Mentalidade competitiva e pensamento no coletivo
Verônica vai competir no meeting paralímpico de São Paulo no início de dezembro e a expectativa é conseguir um tempo que a coloque de volta no top3 mundial. Esses eventos não são competições-alvo, mas podem servir de base para os torneios importantes. Ela ainda quer fazer ajustes para entrar forte no Mundial e também no Parapanamericano em Santiago, no Chile, em novembro de 2023. “Preciso melhorar a saída, mas tem sido uma coisa muito difícil para mim. Não era um problema antes da cirurgia. Preciso ganhar resistência de velocidade”, explica.
A recordista hoje é colombiana, então o Parapanamericano vai ser uma prévia da Paralimpíada. Quero defender meus títulos no Parapan e no Mundial. Tenho várias medalhas e recordes no Brasil e fora, mas me falta o ouro na Paralimpíada.
A medalhista paralímpica está sem o auxílio do Bolsa-Atleta, mas acredita que vai recuperar o benefício por conta de estar de volta ao top-8 do ranking mundial. “Hoje eu tenho o Time São Paulo, bolsa-patrocínio do Estado de São Paulo junto ao Comitê Paralímpico Brasileiro e a ajuda dos meus patrocinadores, que continuaram comigo mesmo após o baque de saúde. É caro se manter”.
Verônica também não para de correr fora das pistas. Além das duras sessões de treino, ela divide o seu tempo com os estudos em Ciências Econômicas na UFABC e vai integrar o grupo técnico de transição do Governo Federal na pasta do Esporte ao lado de nomes como a ex-atleta de vôlei Ana Moser e o ex-jogador de futebol Raí. Ela reforça a importância do esporte como ferramenta de inclusão e transformação social.

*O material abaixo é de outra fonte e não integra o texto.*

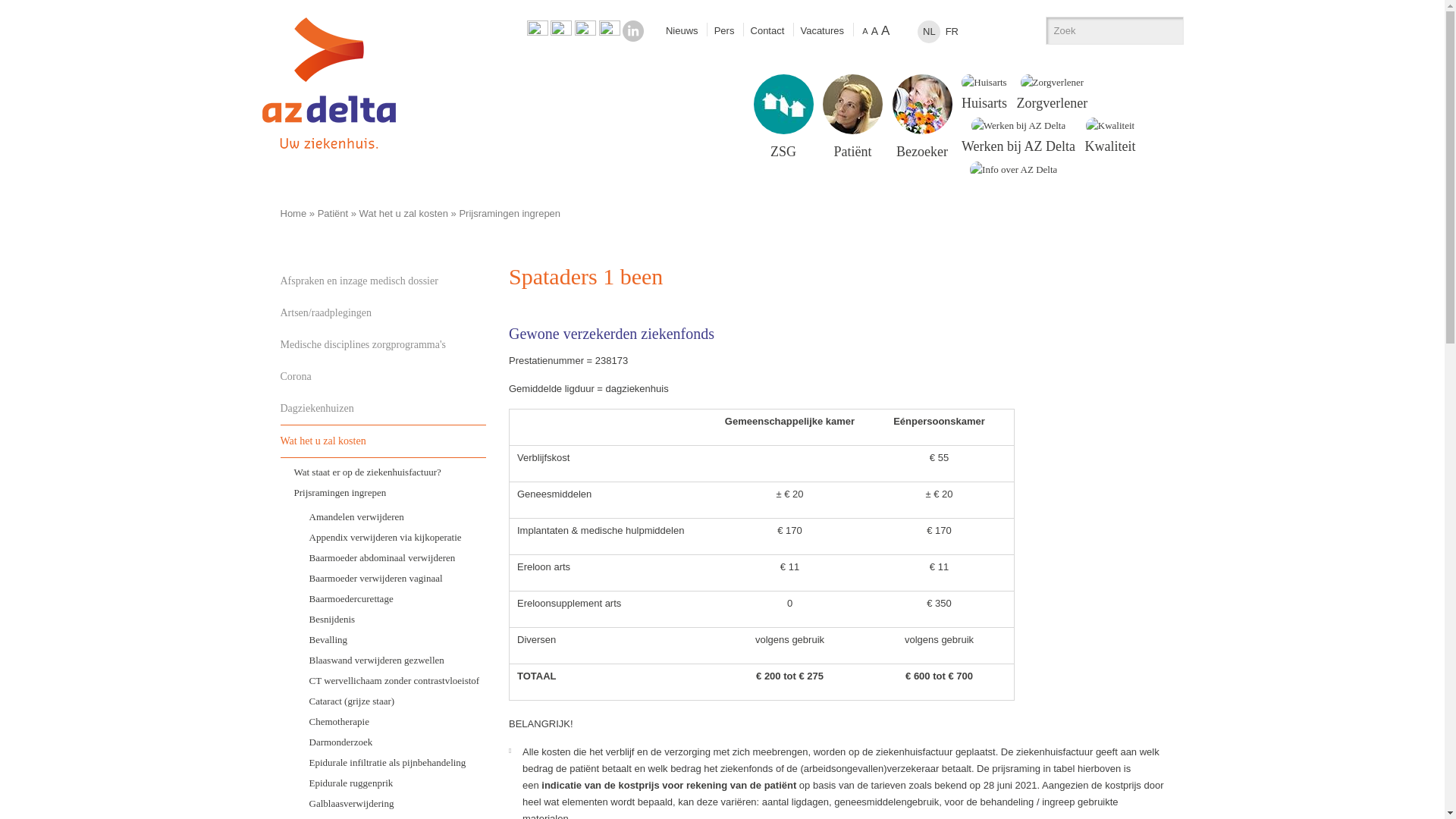 The image size is (1456, 819). I want to click on 'Huisarts', so click(984, 93).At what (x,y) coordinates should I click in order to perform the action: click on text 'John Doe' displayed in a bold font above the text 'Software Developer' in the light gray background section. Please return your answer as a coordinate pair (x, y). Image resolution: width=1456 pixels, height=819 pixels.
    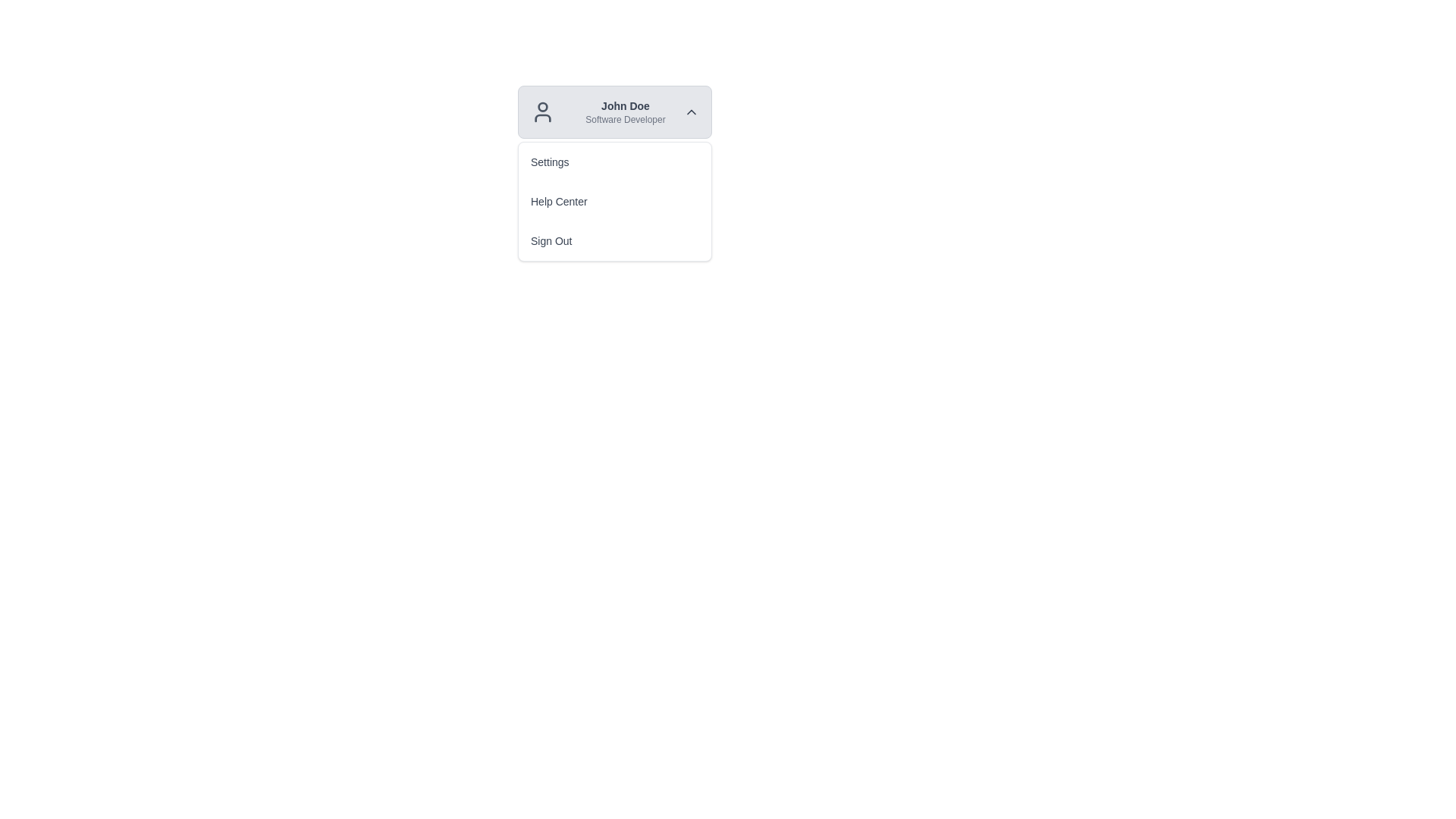
    Looking at the image, I should click on (626, 105).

“Quando me ligaram me convidando, não pensei duas vezes em aceitar. Foi a primeira vez que um grupo paralímpico foi chamado para um grupo de transição do governo federal. Fui muito procurada por pessoas que enviaram sugestões e até teses, se oferecendo para ajudar. Pretendo fazer algo transparente e pensando no coletivo, de todas as áreas. Vamos falar do Sistema Único do Esporte, da Universidade do Esporte, do Bolsa Atleta, políticas públicas na área e resgatar o esporte escolar”.